#### Verilen Görev:
Recai Kutan'ın sözleri üzerine yazılmış metne göre aşağıdaki soruları yanıtlayınız.
(a) Recai Kutan hangi partinin lideri olarak anılmaktadır?
(b) Kutan'ın grup konuşmasında Sincan'da kaç kişinin potansiyel suçlu görüldüğü belirtilmektedir?
(c) Sincan'daki gösteri hangi ad altında sergilenmiştir?

#### Belge Bölümü:
────────
Fikret Bila

Fikret Bila

fbila@milliyet.com.tr

Tüm Yazıları
Haberin Devamı


       FP lideri Recai Kutan'ın, "Tanklar Sincan'a yürüdü de niye Hizbullah'ın üzerine yürümedi" dediği grup konuması da, Genelkurmay'ın açıklamasından sonraki sözleri de önemli çelişkiler taşıyor.
       Kutan, grup konuşmasında diyor ki:
       "Neden 28 Şubat sürecinde ekranlarda Fadime şovları yapılırken, Sincan'da yedi kişiyi potansiyel suçlu gören demokrasinin balans ayarcıları, tankları, Sincan yerine bu Hizbullah katillerinin üzerine sürmediler?" Kutan'ın bu sözlerindeki çelişki şu:
       Sincan'a yürüyen tanklar, aynı zamanda, aynı adreste Hizbullah'ın da üzerine yürümüşlerdir. Sincan'da, "Kudüs Gecesi" adı altında sergilenen Hizbullah şovudur. Arkalarında Hizbullah ve benzeri terör örgütü liderlerinin büyük boy posterlerini asan "oyuncular" laik rejimi ve Türk Silahlı Kuvvetleri'ni küçük düşürmeye çalışan bir oyun sahnelediler. Sahnelenen bu oyundan sonra tanklar, Sincan'a yürürken aynı adresteki Hizbullah'a yürümüş oldular. Bu bir...
────────
#### Satır Listesi:
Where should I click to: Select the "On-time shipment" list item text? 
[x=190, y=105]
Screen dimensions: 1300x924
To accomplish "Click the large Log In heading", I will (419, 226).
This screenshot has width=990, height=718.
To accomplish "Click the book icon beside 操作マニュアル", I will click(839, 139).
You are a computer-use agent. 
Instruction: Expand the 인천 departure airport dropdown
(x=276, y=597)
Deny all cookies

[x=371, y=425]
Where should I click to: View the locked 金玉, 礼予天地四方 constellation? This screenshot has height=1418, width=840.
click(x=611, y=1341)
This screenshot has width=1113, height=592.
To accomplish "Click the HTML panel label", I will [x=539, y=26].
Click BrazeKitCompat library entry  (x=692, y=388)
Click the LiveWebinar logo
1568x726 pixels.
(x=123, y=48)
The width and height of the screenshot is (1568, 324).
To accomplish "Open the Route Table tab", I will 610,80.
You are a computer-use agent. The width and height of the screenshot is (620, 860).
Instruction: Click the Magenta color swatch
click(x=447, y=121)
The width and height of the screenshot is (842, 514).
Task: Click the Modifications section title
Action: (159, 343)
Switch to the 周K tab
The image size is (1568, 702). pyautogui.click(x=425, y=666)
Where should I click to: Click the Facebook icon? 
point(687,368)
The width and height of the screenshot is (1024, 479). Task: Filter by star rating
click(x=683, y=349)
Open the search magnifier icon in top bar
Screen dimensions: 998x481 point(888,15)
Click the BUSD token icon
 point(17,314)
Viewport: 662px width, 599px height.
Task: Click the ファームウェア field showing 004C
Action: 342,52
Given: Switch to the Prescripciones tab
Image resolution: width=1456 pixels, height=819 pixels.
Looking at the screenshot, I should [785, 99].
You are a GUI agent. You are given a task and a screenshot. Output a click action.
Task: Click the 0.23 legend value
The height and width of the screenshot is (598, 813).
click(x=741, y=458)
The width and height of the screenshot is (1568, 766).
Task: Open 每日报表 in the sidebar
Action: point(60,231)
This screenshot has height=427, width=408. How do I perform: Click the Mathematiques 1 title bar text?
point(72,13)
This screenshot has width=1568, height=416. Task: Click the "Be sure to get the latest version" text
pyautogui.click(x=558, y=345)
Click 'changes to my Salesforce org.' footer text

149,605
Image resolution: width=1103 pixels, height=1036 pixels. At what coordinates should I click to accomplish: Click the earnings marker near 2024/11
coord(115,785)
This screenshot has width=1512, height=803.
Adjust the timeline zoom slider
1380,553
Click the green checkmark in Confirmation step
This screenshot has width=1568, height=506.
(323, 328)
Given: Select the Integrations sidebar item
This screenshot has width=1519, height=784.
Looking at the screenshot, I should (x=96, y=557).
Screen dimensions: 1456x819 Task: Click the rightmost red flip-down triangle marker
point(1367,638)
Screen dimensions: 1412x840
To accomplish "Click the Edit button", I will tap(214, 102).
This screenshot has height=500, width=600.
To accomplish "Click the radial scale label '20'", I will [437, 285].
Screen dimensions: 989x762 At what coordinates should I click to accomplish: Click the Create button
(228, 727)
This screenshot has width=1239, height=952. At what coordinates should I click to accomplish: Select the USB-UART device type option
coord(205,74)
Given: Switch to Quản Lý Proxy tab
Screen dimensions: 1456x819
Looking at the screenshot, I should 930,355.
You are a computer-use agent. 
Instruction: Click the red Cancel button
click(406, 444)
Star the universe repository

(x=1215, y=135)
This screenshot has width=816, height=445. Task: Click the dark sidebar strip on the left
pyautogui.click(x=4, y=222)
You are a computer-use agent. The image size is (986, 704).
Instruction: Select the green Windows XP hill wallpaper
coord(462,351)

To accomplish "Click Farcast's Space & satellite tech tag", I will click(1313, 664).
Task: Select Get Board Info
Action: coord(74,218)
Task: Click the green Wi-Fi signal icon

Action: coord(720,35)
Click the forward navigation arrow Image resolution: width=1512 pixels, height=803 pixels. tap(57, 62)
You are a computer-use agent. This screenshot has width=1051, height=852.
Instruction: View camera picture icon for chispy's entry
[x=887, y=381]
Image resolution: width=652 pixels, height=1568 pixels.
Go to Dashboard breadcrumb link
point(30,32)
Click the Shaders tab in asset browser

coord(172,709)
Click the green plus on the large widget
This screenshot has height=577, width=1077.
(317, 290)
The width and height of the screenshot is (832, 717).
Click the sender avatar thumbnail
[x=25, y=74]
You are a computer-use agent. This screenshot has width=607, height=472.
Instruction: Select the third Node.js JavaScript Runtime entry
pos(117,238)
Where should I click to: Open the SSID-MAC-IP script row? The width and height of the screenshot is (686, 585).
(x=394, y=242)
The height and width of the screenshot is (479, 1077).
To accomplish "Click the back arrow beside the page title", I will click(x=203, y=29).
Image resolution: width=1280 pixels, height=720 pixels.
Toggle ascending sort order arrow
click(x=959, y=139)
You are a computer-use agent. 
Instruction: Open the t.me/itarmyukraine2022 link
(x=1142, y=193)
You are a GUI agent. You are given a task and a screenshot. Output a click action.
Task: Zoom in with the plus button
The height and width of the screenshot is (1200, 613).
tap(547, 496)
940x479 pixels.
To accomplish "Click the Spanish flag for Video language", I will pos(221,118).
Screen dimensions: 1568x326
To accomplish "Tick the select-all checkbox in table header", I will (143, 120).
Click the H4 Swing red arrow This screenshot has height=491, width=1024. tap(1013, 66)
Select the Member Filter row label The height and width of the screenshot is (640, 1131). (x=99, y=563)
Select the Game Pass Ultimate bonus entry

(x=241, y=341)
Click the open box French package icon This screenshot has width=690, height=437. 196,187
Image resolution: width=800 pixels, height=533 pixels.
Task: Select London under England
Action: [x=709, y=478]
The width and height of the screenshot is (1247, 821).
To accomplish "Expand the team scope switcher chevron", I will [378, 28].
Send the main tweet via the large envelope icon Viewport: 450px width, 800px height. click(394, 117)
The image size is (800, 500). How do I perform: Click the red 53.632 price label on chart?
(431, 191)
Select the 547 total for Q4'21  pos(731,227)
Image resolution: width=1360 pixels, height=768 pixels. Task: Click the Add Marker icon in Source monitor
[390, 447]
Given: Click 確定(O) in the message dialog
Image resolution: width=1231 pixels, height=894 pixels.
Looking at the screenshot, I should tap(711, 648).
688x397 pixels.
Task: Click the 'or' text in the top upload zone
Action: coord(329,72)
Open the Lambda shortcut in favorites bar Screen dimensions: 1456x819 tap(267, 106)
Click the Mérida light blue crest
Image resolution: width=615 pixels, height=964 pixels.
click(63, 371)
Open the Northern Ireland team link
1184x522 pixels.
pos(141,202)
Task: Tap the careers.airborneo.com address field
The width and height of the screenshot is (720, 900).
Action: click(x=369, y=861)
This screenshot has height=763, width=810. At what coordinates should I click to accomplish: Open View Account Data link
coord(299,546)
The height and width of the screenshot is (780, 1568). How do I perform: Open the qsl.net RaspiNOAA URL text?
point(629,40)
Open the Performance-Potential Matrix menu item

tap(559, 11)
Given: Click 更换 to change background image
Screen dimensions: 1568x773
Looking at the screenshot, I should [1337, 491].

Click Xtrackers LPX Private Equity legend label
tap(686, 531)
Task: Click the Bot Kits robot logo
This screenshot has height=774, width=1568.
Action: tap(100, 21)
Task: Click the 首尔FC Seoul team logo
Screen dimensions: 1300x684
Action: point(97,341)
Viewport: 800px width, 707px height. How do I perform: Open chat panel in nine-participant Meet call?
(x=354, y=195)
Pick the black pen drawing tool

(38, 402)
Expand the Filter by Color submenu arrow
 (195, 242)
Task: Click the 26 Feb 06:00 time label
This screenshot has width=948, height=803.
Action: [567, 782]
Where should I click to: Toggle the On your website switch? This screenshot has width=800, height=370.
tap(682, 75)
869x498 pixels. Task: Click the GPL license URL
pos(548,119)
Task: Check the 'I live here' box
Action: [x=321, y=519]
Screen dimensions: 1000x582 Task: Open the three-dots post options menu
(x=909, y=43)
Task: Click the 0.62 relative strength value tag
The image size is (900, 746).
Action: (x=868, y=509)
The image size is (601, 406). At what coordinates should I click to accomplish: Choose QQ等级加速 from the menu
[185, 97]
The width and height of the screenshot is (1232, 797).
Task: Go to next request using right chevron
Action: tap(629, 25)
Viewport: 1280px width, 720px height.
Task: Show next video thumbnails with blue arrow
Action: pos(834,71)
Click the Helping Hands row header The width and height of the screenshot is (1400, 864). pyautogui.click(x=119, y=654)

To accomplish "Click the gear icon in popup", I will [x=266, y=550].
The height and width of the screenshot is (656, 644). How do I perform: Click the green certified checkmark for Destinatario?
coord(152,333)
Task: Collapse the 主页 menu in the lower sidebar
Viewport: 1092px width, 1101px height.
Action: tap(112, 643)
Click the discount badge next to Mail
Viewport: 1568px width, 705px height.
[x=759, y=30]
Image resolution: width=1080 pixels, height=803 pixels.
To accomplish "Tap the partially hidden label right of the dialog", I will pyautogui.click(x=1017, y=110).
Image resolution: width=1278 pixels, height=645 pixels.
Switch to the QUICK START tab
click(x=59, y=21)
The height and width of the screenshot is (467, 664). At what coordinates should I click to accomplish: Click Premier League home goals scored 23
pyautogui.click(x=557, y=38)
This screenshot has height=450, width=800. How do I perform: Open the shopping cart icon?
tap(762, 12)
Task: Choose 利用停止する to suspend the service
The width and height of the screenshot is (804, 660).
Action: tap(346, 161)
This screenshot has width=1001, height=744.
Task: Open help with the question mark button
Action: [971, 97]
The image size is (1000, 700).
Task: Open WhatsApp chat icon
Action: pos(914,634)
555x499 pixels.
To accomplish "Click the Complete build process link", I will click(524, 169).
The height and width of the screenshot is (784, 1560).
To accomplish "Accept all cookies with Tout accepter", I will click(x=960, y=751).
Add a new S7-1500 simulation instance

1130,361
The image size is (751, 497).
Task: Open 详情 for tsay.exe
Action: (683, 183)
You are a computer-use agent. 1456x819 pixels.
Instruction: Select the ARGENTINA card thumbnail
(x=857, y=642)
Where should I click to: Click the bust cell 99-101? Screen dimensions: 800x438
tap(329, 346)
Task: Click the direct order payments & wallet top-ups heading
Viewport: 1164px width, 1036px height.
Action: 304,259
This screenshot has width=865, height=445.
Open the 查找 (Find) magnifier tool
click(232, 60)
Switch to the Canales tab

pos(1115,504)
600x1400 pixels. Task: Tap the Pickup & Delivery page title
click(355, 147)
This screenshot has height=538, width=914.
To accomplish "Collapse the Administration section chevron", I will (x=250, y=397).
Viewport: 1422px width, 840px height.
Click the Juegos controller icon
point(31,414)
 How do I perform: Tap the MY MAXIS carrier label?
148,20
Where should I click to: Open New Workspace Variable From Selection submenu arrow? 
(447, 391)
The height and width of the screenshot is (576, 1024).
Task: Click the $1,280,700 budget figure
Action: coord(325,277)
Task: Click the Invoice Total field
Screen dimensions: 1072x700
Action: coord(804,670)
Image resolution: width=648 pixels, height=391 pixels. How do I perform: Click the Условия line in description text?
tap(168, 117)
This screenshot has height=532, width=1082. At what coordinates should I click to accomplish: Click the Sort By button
────────
#### Alıştırma Sonucu:
(a) FP
(b) Yedi kişi
(c) "Kudüs Gecesi"